As the sun and stars, they now illuminate and warm the dark and cold earth.
Anaxagoras’ myth has a marvelously bold simplicity, a type of grandeur of its proud accomplishment in the fact that it derives its entire cosmos of “Becoming” from the moving circle. Where Parmenides looked upon true existence as though it were a motionless dead globe, Anaxagoras’ nous started its revolutions - all order, all conformity to law and all beauty of the world are the natural consequences of that first impulse to move. His nous however was no Deus ex machina, it was Eutaxiological – a type of oscillation which, once having begun, is necessary and predictable in its course and attains effects which are the equal of the wisest calculations of reasoned thought and of the utmost planning of purposiveness - but without being them.
“I am enjoying the pleasure of seeing a well-ordered totality creating itself, without the aid of arbitrary fictions, only by the impulse of ordered laws of motion, which is so similar that world system which is our own, that I cannot keep from taking it to be the same.
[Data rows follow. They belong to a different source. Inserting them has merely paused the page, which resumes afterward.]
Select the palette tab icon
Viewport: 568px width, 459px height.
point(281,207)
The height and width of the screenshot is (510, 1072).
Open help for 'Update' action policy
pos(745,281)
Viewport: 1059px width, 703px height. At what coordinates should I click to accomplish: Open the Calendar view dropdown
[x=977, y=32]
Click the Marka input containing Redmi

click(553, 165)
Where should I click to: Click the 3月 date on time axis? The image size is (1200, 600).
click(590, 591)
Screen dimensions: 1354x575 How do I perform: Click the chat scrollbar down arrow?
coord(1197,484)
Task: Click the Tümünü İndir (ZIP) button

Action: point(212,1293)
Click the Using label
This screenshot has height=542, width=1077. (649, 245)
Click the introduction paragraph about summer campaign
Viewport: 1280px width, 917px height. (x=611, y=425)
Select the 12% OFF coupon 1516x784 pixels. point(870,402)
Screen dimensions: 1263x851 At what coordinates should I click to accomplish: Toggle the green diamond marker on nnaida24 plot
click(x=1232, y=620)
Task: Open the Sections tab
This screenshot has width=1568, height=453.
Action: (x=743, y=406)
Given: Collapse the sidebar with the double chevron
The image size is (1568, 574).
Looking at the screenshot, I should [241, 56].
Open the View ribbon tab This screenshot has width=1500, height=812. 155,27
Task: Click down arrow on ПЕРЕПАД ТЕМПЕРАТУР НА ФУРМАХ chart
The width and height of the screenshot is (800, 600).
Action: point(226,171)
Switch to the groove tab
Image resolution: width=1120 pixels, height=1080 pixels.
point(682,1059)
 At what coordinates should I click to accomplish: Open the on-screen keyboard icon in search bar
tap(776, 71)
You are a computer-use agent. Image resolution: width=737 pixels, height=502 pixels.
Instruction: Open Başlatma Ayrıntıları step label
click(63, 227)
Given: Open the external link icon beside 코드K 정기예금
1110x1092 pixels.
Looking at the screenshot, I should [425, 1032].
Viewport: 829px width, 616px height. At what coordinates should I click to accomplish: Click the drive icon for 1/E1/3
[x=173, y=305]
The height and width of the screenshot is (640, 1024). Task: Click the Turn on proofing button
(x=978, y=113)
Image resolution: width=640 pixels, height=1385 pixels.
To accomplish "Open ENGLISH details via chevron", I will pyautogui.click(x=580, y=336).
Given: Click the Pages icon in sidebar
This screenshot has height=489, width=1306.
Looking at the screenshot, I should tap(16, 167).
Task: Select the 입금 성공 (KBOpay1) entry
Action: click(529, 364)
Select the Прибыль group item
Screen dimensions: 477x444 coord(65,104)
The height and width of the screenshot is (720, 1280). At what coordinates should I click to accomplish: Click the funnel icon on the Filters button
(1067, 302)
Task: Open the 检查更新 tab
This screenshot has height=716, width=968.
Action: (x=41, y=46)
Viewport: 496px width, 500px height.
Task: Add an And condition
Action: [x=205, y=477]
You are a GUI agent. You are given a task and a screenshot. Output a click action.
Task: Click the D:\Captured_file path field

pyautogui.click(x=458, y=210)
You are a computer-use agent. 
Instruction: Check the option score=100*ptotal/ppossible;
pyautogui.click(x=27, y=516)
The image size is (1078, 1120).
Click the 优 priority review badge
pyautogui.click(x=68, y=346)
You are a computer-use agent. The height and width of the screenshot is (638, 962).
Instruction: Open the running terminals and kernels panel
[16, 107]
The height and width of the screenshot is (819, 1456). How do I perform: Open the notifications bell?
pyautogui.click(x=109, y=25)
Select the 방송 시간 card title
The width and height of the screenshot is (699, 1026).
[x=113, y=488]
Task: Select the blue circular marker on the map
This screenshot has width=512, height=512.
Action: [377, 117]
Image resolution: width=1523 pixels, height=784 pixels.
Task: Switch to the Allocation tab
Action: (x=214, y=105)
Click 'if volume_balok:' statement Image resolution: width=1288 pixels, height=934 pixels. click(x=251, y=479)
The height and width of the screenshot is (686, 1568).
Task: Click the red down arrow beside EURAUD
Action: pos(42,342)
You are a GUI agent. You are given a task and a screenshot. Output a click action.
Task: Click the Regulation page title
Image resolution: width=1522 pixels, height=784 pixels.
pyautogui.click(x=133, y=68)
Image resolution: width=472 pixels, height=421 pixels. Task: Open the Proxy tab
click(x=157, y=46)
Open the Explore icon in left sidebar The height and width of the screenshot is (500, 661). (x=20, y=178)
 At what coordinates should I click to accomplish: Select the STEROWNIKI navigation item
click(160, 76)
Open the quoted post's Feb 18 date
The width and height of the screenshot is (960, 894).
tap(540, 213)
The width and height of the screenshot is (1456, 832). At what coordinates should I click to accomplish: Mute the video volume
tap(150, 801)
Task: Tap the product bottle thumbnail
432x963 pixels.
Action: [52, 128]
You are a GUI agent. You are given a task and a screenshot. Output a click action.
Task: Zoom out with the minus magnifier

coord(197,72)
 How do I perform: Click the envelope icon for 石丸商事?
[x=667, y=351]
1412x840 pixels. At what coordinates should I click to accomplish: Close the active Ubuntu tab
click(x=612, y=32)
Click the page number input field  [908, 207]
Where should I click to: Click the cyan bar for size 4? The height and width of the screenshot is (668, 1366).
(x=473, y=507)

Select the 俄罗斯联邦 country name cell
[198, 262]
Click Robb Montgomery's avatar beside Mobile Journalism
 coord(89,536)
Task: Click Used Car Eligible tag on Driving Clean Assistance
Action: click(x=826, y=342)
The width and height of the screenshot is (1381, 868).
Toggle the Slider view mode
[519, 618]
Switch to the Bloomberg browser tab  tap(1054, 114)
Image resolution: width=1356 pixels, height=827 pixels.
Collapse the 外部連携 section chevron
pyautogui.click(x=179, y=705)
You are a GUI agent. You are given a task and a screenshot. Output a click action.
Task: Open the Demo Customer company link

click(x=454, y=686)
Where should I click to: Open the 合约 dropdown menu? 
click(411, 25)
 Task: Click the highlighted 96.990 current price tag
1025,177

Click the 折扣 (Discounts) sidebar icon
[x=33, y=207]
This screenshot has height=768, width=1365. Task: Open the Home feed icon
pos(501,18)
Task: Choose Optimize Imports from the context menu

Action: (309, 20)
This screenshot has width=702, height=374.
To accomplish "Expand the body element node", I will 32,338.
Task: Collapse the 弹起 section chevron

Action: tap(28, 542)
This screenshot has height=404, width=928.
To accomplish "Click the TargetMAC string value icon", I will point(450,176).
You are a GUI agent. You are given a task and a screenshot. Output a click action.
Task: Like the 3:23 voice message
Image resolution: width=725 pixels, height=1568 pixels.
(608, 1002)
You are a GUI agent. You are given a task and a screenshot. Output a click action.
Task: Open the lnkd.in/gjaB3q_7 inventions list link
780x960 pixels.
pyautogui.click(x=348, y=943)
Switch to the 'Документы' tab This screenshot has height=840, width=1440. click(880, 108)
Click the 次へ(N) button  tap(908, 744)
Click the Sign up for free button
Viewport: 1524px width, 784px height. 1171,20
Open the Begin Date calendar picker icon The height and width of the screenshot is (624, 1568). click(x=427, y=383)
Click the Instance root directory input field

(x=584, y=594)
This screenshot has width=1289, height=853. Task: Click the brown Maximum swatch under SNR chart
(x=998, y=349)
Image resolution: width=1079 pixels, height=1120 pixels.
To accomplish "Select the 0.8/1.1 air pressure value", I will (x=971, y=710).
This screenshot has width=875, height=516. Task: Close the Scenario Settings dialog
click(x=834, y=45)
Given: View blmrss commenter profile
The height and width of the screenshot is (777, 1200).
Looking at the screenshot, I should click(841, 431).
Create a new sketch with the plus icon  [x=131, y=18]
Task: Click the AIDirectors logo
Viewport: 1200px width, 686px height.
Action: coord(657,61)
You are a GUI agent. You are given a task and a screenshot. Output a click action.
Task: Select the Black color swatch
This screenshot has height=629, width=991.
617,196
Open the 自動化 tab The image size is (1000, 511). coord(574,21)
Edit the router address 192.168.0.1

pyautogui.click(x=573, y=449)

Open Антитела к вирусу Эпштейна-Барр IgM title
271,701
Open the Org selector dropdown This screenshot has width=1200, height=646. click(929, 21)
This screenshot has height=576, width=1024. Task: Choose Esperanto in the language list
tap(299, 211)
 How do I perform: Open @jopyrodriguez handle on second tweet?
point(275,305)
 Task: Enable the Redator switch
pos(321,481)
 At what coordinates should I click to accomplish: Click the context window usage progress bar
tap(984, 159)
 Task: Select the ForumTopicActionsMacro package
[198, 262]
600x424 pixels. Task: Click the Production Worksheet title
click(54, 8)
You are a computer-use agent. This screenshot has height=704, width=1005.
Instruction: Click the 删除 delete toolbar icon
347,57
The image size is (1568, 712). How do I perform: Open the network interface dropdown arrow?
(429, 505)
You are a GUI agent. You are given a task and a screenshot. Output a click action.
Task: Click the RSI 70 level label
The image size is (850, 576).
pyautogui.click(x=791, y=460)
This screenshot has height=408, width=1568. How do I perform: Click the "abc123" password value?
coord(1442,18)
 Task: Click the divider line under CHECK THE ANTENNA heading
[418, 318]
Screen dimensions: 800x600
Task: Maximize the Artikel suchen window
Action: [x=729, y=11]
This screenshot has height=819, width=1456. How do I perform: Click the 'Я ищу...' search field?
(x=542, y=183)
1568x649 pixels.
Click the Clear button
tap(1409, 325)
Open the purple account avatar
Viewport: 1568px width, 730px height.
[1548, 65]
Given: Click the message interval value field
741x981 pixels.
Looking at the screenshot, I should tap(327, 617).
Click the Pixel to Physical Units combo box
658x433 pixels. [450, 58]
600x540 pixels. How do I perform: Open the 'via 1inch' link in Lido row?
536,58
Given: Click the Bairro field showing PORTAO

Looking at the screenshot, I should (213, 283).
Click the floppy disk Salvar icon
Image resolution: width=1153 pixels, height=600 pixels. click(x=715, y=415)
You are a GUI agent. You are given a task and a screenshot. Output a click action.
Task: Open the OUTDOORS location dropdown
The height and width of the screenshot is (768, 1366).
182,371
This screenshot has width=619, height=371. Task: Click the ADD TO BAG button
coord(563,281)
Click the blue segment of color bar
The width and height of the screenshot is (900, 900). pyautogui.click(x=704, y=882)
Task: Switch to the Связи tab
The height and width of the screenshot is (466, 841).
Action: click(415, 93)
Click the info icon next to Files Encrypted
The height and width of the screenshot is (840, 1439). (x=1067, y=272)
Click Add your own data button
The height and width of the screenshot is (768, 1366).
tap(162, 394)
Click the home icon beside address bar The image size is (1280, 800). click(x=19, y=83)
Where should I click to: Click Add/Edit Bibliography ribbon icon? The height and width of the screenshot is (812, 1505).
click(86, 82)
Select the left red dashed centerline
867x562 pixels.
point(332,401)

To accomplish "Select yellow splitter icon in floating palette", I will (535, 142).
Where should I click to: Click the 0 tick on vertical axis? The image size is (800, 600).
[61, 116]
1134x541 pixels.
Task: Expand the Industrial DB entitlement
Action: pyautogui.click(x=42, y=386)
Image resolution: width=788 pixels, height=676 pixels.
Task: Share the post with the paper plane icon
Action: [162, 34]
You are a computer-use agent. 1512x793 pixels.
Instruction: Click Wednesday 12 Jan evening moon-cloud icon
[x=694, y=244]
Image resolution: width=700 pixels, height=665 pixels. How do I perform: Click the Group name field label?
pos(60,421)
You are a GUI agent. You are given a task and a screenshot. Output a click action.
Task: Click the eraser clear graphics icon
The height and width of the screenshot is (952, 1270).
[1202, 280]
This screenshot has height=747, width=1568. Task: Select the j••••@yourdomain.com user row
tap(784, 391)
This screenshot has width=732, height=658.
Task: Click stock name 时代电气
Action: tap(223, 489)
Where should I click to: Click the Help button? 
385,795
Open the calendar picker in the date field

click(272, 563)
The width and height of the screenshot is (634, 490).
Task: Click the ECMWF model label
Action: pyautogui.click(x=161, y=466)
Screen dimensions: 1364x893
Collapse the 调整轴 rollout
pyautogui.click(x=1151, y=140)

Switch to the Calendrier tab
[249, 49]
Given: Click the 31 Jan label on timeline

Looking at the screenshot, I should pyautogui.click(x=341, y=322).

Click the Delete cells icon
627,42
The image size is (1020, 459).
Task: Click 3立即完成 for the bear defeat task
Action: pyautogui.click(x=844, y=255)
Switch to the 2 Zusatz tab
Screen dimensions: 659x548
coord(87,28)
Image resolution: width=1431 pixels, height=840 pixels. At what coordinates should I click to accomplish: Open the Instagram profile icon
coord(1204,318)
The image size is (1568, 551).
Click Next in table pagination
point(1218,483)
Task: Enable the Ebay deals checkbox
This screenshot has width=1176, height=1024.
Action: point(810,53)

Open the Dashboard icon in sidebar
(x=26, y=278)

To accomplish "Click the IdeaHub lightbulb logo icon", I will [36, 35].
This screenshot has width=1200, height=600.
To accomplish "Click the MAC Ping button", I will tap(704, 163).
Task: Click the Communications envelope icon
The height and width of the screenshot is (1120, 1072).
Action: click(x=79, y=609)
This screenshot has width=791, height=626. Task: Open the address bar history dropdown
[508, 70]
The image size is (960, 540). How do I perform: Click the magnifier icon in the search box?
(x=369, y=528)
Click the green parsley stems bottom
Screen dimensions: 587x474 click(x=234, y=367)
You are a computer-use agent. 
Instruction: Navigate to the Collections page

It seems to me that one might say at this point, without presumption, ‘Give me materiality and I shall build a world from it!’”
Anaxagoras is our archetypal spirit of Substance Pluralist of Process Philosophy that was around the fifth century BC, Leibniz is the continuation of this spirit in the 17th century and Deleuze in the 20th century with ‘The Fold’. Anaxagoras navigated around the muddy traps of Parmenides using the trails of Heraclitus before him but not only that, also navigating around the murky traps of falling too far into Mechanistic Myths or Teleological Myths - which Bergson and Whitehead takes notes on. Process Philosophy takes on a large component of Poetry, found in the likes of Heraclitus, Nietzsche, Bergson, to overcome murky hurdles of logic from time to time - but no poetry is without a mythological universe as a backdrop. Anaxagoras gives us the origins for this Poetic Universe with his Philosophical Becoming Myth and should not be forgotten.